[SUPPLIED ENTRIES]
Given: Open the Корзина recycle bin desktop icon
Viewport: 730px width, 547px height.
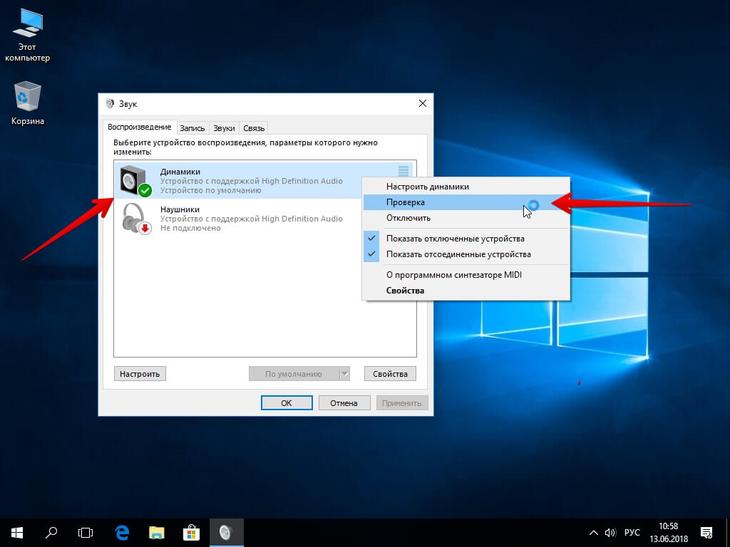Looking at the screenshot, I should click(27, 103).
[/SUPPLIED ENTRIES]
[SUPPLIED ENTRIES]
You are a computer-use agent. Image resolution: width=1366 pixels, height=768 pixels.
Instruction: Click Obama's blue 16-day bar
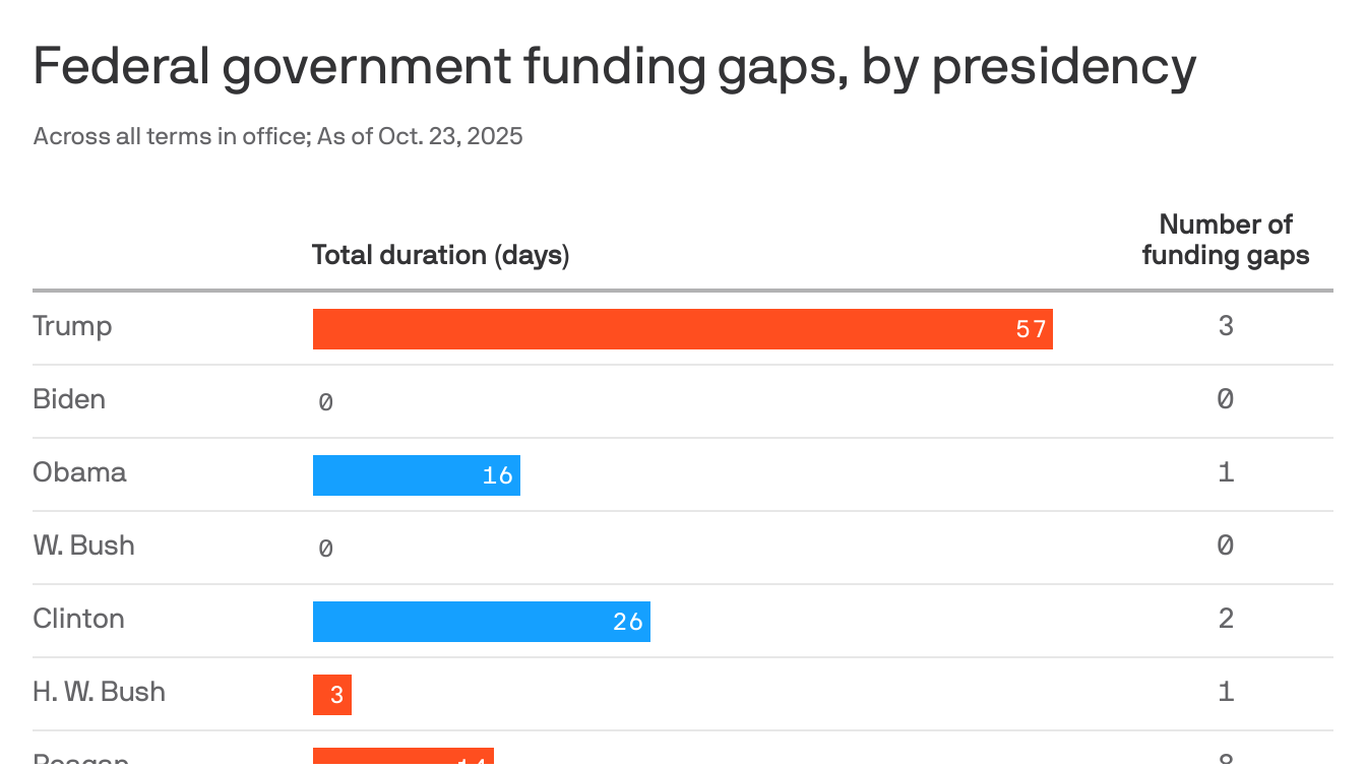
[/SUPPLIED ENTRIES]
[SUPPLIED ENTRIES]
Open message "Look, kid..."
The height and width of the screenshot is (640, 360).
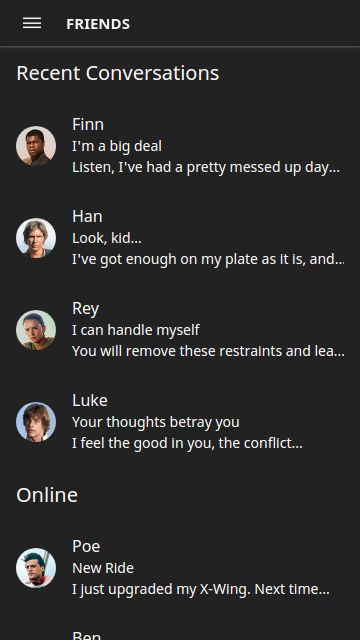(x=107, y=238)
[/SUPPLIED ENTRIES]
### GOAL OF THE EXERCISE
Give every line of the material that includes the string "Open".

### TASK ANSWER
Given: Open the Корзина recycle bin desktop icon
Open message "Look, kid..."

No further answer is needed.